Lauren was commenting (rightly so) on the fact that it's hard to keep track of my adoption progress. I can easily see how that's the case since when there's nothing happening adoption-wise that's what I tend to blog--nothing adoption-wise. Otherwise I get whingy and self-indulgent. Who wants to read that? Who wants to write that? Not me! (Okay, so sometimes it slips onto the blog, but I do try to keep those posts to a minimum.)

In an effort to help you keep track of what's happening (or not happening, as the case may be) I popped a timeline over there to the left. Please note there have been no changes since NOVEMBER (and early November at that). I'm hoping to get to add a January event or two. Maybe I should just make up events so that every month has something next to it. Hmmm...


Here are some pictures taken on the way home on Friday to show how the water had receded in just two days. We're still at a higher water level than normal, but you can see it's dramatically lower than it was during our brief, and very exciting, flood.

If only all changes in Russia happened this quickly!

This picuture really shows it all. You can see the arch under the bridge, the round outcropping and the handrailing from the earlier pictures.

While this one is included just because it's pretty. ;>

11 January 2007


Yesterday we had a LOT of water in St. P! It's been so warm (10 C...so 52 F yesterday at 9 a.m. as reported by second grade) that ice upstream has melted. The Neva was very full. We even had the possibility of a DAY OFF today because the sewage and water supply at school was...compromised. Teachers were instructed to take class phone lists home and the office staff was scrambling to locate portable loos.

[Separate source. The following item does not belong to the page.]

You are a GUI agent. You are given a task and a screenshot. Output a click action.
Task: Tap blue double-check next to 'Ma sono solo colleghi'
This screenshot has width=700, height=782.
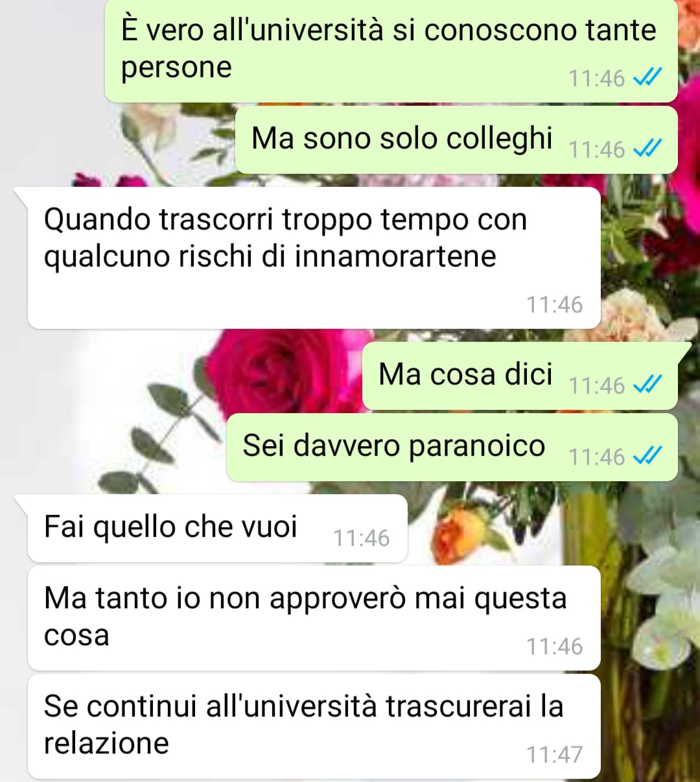point(646,149)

Unfortunately for those of us who long for "snow days" (a middle school teacher was calling our possibility a "toilet day") the water resided and we had class as usual today. Still, the possibility of a day off combined with the first blue sky we've had in months** had me fairly skipping home. Plus, I love wind. It's just so big and so powerful! I sang all the way across the bridge and out to dinner (at a yummy Georgian place nearby) with friends.

Here are some pictures I took walking home:

I think this captured it best for me. This is a set of steps that leads down to the river. You can usually walk down and, I don't know...fish? Do something with a boat? But check out the submerged handrailing!

This is Troitsky Most. Usually there is room for large hydrofoils to sail under these arches. The round outcropping on the right is street level--usually far above river level.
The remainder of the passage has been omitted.